Today, 50 Members of Congress raised their voices against the unnecessary risks of tar sands oil expansion into the United States. Led by Jay Inslee (D-WA), Peter Welch (D-VT), and Dennis Kucinich (D-OH), the list also includes Committee Chairs George Miller (Education and Labor), Barney Frank (Financial Services), Zoe Lofgren (Standards of Official Conduct), Bob Filner (Veterans' Affairs), and Carolyn Maloney (Joint Economic Committee). Read letter here: June 23 House Letter FINAL.pdf
The Members are speaking out against the proposed Keystone XL tar sands pipeline that would bring this oil from Canada to the Gulf of Mexico. In a letter to Secretary Clinton, the Members warned that “building this pipeline has the potential to undermine America’s clean energy future and international leadership on climate change.”
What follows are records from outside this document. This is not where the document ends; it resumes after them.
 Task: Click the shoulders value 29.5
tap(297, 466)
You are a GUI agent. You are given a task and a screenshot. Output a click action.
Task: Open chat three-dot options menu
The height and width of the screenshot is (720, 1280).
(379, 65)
The Gulf disaster brought home forcibly what we have been saying for a long time: our dependence on oil has outstripped rational behavior and good oversight when it comes to fossil fuels. Clearly many members of Congress are feeling this. In fact, many of the same members on the tar sands pipeline letter just sent a letter yesterday backing legislation to clean up the Gulf, hold BP accountable and enact stronger drilling regulations.
In this morning's press briefing on letter, Rep. Cohen (D-TN) asked if XL stood for "extra large" and said that with the Gulf disaster as a teaching moment we need to be conservative and cautious about other oil-related projects. He said he had serious concerns with the proposed Keystone XL pipeline and that he would be sending a letter to the Secretary of Transportation who is responsible for pipeline safety in the United States. Rep. Welch (D-VT) said that a transition to clean energy means a stronger economy and pointed out that we are now spending resources on dealing with the Gulf disaster that should have been spent developing clean energy. NRDC's Executive Director Peter Lehner, who just returned from a trip to the tar sands, said that the pipeline does not make sense – not for economic, security, justice, environmental or social reasons. He said that we can do better and that we need to resist the siren call of a falsely easy answer such as a pipeline that will cause expansion of the dirty and risky tar sands.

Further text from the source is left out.